Using the data below, work out how many lines contain "agent", and report only that number.

> _Data listing_
════════════════

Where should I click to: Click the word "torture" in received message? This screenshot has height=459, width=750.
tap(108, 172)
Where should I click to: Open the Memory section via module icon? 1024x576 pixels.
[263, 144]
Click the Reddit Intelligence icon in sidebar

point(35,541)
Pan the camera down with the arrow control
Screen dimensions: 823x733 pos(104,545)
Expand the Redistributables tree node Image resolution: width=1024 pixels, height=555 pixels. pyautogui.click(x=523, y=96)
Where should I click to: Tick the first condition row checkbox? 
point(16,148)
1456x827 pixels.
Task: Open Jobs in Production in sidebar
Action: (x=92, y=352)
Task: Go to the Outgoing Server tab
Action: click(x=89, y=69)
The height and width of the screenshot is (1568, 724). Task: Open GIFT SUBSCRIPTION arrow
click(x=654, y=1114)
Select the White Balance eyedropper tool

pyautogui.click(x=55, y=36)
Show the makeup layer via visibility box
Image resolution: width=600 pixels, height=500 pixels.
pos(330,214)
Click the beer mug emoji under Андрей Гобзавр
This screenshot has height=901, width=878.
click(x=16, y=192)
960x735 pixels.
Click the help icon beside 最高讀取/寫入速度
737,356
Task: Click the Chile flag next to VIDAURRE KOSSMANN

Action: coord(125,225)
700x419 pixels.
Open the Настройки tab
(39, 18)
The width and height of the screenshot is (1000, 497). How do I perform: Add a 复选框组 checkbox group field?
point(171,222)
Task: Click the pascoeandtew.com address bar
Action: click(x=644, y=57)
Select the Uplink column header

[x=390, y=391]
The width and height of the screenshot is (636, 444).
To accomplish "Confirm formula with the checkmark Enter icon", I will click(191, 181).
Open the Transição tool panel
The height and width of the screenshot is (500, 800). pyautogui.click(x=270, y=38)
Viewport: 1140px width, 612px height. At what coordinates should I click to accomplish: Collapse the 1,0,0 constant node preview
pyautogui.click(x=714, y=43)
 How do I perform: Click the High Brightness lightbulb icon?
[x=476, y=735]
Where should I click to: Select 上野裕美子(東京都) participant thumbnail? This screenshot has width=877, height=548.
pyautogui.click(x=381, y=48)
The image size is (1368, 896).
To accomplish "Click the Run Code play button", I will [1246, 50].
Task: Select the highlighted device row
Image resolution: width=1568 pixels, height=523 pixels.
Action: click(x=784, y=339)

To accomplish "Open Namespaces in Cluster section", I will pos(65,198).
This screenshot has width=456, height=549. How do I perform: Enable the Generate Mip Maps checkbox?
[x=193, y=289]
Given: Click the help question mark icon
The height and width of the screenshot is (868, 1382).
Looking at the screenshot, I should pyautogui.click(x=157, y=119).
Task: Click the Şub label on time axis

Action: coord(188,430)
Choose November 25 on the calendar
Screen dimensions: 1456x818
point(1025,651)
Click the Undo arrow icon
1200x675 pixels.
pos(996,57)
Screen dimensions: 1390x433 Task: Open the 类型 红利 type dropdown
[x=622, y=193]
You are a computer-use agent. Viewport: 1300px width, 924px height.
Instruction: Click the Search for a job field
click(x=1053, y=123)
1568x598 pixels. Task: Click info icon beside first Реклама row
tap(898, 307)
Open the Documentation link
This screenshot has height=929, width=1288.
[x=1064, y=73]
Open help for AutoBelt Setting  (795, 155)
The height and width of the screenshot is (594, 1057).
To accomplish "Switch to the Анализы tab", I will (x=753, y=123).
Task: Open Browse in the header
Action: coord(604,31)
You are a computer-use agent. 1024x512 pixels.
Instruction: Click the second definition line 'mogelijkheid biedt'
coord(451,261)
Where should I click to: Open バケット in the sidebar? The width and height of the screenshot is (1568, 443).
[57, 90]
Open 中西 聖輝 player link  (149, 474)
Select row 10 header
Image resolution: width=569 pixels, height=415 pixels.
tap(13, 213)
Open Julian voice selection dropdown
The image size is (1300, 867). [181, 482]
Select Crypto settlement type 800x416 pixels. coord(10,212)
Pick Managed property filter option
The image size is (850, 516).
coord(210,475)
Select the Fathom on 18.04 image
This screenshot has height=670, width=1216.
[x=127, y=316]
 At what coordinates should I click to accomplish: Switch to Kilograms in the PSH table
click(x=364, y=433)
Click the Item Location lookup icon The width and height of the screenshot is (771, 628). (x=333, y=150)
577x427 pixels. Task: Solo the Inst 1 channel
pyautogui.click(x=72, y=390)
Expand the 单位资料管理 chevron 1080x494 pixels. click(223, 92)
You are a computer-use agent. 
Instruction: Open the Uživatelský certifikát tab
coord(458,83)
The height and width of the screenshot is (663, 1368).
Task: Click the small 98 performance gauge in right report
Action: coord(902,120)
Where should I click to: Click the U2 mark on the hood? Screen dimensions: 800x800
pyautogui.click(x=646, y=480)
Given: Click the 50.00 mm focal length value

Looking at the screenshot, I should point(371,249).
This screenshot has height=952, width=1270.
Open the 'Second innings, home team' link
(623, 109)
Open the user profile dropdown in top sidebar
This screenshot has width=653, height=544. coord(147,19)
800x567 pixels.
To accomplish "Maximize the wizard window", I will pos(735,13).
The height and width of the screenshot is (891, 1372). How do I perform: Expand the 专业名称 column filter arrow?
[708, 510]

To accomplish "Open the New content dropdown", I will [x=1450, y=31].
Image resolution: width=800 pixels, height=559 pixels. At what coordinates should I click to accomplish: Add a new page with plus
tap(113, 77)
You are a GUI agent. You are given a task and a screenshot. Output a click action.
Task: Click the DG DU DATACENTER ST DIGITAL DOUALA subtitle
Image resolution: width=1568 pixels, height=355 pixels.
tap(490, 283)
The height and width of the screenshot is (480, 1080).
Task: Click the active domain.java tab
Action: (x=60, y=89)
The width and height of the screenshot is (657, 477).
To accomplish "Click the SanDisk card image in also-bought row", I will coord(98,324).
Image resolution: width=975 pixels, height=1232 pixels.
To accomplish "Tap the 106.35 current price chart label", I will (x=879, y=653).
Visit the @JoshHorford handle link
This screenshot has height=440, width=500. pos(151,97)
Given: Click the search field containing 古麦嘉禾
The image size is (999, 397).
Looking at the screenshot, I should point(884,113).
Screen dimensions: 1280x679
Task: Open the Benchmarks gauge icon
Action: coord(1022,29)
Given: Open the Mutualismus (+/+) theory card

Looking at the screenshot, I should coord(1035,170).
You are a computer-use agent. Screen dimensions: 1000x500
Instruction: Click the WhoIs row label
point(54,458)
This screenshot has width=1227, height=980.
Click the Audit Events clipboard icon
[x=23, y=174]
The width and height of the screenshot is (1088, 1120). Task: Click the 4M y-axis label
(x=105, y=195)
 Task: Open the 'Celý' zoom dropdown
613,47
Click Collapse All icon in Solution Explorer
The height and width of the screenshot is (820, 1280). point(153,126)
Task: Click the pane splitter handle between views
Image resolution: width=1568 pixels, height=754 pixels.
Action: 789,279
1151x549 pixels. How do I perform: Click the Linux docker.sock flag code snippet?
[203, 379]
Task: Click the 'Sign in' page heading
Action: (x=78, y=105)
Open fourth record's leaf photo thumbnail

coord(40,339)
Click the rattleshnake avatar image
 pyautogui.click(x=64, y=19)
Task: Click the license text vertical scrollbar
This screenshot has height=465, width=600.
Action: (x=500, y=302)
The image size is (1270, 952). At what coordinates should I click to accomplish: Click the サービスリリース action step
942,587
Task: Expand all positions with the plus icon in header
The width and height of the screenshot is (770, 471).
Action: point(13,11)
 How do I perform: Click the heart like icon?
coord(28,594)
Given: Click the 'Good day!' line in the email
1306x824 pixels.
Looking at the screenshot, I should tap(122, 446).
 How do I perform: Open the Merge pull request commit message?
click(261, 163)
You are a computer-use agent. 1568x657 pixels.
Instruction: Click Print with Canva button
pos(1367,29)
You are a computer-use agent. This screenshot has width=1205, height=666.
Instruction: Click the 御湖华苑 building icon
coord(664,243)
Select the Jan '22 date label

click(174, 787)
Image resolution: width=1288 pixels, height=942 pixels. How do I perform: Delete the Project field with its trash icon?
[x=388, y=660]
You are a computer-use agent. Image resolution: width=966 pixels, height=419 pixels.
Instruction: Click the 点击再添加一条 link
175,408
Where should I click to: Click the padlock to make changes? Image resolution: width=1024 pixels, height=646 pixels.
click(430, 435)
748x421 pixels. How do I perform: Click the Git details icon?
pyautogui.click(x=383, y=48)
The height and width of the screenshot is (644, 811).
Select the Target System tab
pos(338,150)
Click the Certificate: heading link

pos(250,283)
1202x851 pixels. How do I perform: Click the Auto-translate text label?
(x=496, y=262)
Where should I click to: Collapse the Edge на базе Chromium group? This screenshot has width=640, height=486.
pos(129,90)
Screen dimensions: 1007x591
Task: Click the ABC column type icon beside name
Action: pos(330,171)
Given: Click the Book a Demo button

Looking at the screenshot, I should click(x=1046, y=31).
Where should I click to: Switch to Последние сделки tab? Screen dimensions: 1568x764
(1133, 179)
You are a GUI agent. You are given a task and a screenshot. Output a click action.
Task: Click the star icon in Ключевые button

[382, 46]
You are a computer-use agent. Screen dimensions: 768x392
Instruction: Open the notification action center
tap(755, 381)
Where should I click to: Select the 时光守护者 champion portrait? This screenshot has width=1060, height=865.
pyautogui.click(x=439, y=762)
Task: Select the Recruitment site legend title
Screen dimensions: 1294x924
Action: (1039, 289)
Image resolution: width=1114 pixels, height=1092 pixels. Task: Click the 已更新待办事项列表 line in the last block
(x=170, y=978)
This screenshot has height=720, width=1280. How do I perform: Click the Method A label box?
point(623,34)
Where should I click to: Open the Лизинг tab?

════════════════

> _Response_
10